The problem that the IEX exchange is trying to solve: 

The heart of the problem is that the stock exchanges … used to kind of be viewed as these utilities that just matched buyers and sellers. And as technology morphed the exchanges and evolved the exchanges, what they started to do is they started to sell high-speed data and high-speed technology that allowed certain participants to find out about trades before others, and to react to those trades before other groups even knew that the trades existed. And it created a class system in the market, with speed being the biggest differentiator. 

On serving as a “speed bump”:

It’s funny it’s called a speed bump, because it measures 350 millionths of a second. One one-thousandth the speed of you blinking your eyes. So it’s not perceptible to any human, it’s not a time scale that any normal investor would even care about, but it’s a critical amount of time for certain traders who are looking to pick up signals and race ahead of existing orders. So the whole debate really revolved around 350 millionths of a second and who that matters to and who it doesn’t. 

The next steps for IEX, now that regulators have said yes to it:

Long-term liquidity is missing in the markets, which actually creates a lot of volatility. High-speed data, high-speed technology — these are all things that the exchanges are selling. It creates short-term incentives. But when the market’s volatile, you can’t pay someone enough to stand in front of a volatile market. And when they pull out, the long-term investors have migrated to off-exchange platforms, like dark pools, etc. Nobody’s left. And what we’re trying to do with IEX is bring long-term investors back into the public markets to create a more robust market. It’s funny, the opposition was spreading all sorts of misinformation about, “Oh, IEX is gonna harm market quality.” In this case, slower, in many ways, allows for people to feel safer and provides protection. And I think that’s the way to get long-term liquidity back into the market. Don’t use them as prey, protect them.

# # # #

AIM OF THE TASK: Reproduce word for word the passage of the text on the IEX exchange starting at "The heart of" and ending at "the biggest differentiator.". Work from the text on the IEX exchange and nothing else.

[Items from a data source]
# # # #

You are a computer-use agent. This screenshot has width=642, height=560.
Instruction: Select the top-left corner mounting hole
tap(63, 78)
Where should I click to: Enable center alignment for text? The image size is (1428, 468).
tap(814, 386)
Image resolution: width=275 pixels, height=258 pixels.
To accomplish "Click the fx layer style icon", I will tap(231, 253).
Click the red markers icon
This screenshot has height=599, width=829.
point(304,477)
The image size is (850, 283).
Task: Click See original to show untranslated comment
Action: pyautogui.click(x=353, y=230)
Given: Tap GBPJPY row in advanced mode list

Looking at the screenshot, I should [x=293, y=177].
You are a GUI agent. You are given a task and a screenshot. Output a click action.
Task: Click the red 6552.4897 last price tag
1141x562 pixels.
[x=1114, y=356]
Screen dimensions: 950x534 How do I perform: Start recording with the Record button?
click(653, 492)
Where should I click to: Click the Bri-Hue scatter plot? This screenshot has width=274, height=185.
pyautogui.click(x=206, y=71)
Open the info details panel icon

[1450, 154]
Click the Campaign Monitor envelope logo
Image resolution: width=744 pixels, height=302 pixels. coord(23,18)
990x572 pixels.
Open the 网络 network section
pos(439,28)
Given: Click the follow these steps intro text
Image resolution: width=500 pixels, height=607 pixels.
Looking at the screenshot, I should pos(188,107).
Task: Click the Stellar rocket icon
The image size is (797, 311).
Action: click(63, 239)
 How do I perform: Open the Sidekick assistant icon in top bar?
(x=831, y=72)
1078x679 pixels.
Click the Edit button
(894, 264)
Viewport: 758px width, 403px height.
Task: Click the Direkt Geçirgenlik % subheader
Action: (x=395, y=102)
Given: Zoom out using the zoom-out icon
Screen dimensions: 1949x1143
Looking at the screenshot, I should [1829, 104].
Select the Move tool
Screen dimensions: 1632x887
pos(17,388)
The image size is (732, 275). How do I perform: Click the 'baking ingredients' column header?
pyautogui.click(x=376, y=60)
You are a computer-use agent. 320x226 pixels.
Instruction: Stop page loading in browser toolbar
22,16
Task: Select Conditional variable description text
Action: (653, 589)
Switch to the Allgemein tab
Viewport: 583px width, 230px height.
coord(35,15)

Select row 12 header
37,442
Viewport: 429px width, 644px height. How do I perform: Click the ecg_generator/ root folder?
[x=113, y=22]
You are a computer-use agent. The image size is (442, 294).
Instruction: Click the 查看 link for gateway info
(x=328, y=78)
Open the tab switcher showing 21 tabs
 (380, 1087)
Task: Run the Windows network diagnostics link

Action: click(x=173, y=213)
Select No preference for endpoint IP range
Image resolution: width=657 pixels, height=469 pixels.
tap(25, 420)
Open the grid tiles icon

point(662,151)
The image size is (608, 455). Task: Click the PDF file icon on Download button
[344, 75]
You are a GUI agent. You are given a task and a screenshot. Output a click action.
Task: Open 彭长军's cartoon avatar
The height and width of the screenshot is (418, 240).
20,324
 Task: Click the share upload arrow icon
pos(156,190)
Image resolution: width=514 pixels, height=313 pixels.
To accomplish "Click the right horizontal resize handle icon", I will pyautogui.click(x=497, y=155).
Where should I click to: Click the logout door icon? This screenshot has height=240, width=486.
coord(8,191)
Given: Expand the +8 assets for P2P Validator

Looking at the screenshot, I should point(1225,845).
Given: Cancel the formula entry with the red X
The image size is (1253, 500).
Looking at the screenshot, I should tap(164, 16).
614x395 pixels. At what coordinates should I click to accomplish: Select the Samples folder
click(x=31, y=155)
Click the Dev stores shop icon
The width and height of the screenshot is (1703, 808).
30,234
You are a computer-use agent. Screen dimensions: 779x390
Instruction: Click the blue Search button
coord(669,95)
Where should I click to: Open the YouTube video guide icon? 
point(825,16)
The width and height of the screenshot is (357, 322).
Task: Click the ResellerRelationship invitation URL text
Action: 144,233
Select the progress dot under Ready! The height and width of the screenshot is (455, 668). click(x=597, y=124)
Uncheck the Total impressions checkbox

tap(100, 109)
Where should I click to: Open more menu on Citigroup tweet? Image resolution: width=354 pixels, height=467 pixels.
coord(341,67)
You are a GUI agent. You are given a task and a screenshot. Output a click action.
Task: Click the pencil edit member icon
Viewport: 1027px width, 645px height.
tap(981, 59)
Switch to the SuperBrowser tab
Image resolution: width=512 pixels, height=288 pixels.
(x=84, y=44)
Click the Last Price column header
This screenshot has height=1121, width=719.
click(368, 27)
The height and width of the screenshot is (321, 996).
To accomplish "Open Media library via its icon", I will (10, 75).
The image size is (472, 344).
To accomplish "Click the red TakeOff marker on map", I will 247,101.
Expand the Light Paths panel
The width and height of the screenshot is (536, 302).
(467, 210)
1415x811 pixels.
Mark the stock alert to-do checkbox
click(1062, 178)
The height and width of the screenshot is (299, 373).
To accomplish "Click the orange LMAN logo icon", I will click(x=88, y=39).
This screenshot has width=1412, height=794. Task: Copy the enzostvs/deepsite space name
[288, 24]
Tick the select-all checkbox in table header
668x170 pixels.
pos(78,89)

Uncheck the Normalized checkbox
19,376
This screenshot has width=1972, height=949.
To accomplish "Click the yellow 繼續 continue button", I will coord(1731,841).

# # # #

RESULT FOR THIS EXERCISE:
The heart of the problem is that the stock exchanges … used to kind of be viewed as these utilities that just matched buyers and sellers. And as technology morphed the exchanges and evolved the exchanges, what they started to do is they started to sell high-speed data and high-speed technology that allowed certain participants to find out about trades before others, and to react to those trades before other groups even knew that the trades existed. And it created a class system in the market, with speed being the biggest differentiator.